- Selected extract -

___

Caravan Sites Act 1968–Appeal from justices’ dismissal of information alleging deprivation of caravan dweller’s right to electricity–Right dependent on site being a ‘protected site’–Site protected although landowner not eligible for a site licence–Appeal allowed and case remitted to justices
This was an
appeal, by way of case stated by justices sitting at Newquay, by William David
Hooper, clerk to the borough of Restormel, against the justices’ dismissal on
February 22 1977 of an information preferred by him against Leslie George
Eaglestone alleging that he, being the owner of land at Trebarber Farm, St
Columb Minor, Newquay, did, with intent, cause Orton Swandley, the occupier of
a caravan on a protected site, to suffer the loss of electricity supply.
Michael
Burrell (instructed by Sharpe, Pritchard & Co, agents for the solicitor to
the borough of Restormel) appeared for the appellant; F H S Gilbert (instructed
by Tozers, of Dawlish) represented the respondent.
Giving
judgment, LORD WIDGERY CJ said that the information, preferred under section
3(1) of the Caravan Sites Act 1968, alleged that the respondent had cut off the
electricity to the occupant of a caravan on his land. The sole question was
whether the justices were right in accepting a defence submission that the site
was not protected within the meaning of the Act.

___

- Recorded data -
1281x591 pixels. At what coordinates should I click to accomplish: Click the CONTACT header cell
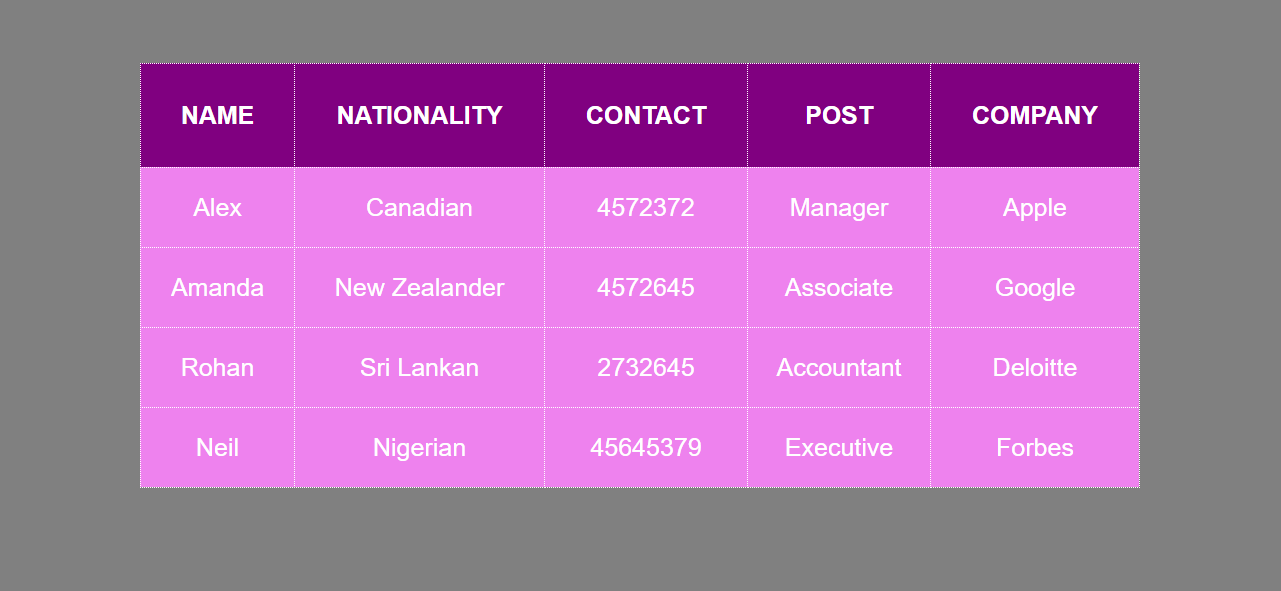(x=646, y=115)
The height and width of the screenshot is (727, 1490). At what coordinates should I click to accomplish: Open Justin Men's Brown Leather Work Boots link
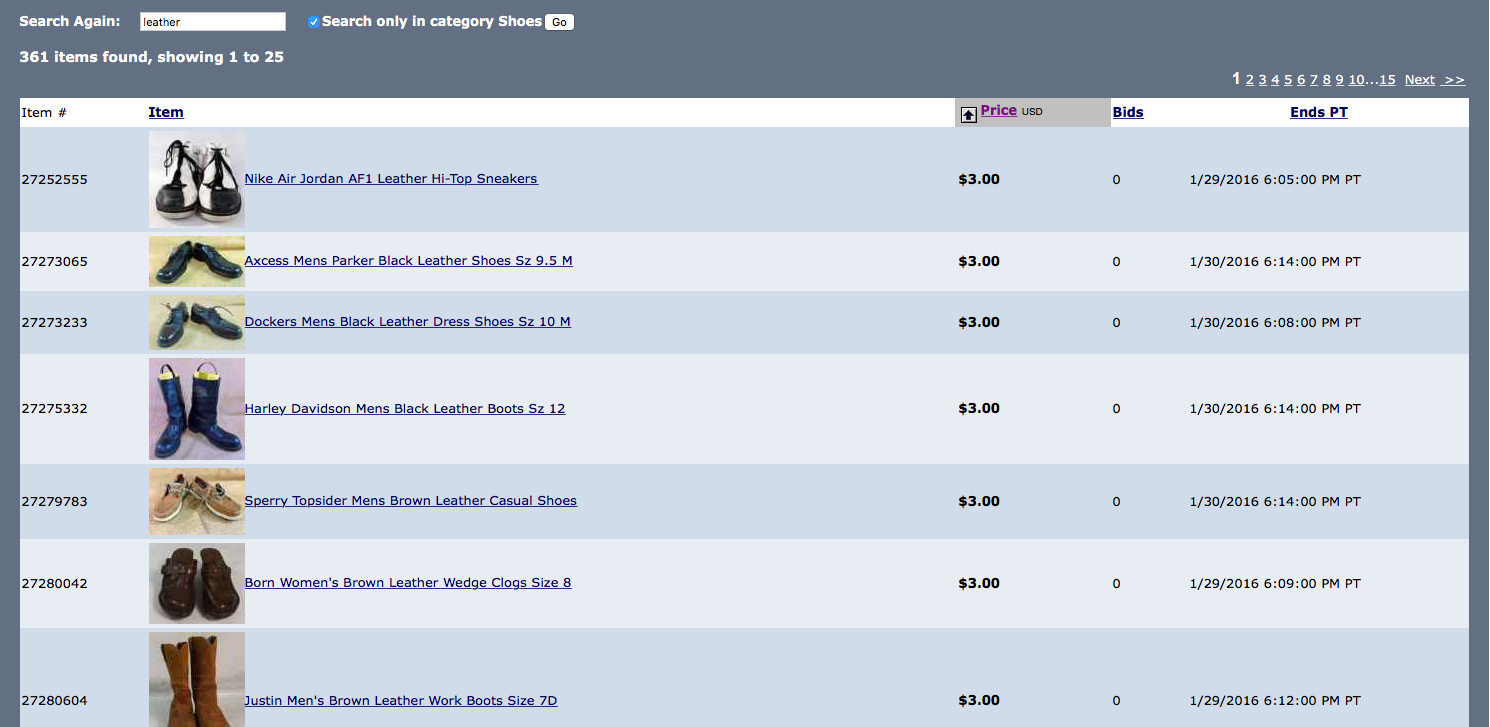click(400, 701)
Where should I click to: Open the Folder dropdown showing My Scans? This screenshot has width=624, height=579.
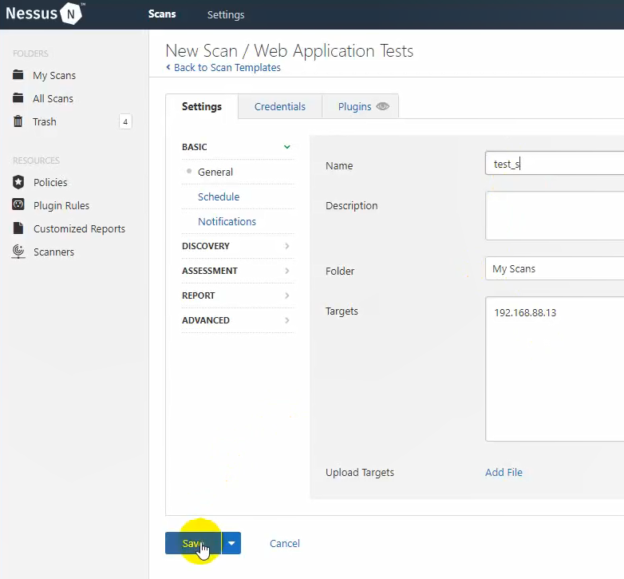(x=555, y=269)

___

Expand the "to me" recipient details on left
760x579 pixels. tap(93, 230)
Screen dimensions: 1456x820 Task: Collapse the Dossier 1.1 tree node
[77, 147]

___

- Problems to work on -
1 – According to the law report, on what date did the justices dismiss the information?
2 – Summarize the law report in two sentences.
3 – Please carry on the law report about the Caravan Sites Act appeal from the point where it stops.

- Expected answers -
1 – February 22 1977.

2 – William David Hooper, clerk to the borough of Restormel, appealed by case stated against the Newquay justices' dismissal of his information alleging that Leslie George Eaglestone, owner of land at Trebarber Farm, had with intent caused the occupier of a caravan on a protected site to lose electricity supply. Lord Widgery CJ said the sole question was whether the justices were right to accept the defence submission that the site was not protected within the meaning of the Caravan Sites Act 1968.

3 –
The Act
defined a protected site as ‘any land in respect of which a site licence is
required under Part 1 of the Caravan Sites and Control of Development Act of
1960. . . .’ Turning to the 1960 Act one
found that the occupier of any land used for caravans must be the holder of a
site licence. The effect of that was that land could not be used for a caravan
site without a site licence. A local authority could issue a site licence if,
and only if, an applicant had the benefit of permission to use the site for
caravans.
In the present
case the owner could not get a site licence because of the unauthorised
presence of caravans on the land. But he could not argue that because he could
not get a site licence the land was not a ‘protected site.’ A site licence was required in respect
of the land and therefore it was protected within the Caravan Sites Act. The
case should go back to the justices for them to continue the hearing.
CUMMING-BRUCE
LJ and PARK J agreed.
Appeal
allowed with costs. Case remitted to the justices for them to continue the
hearing.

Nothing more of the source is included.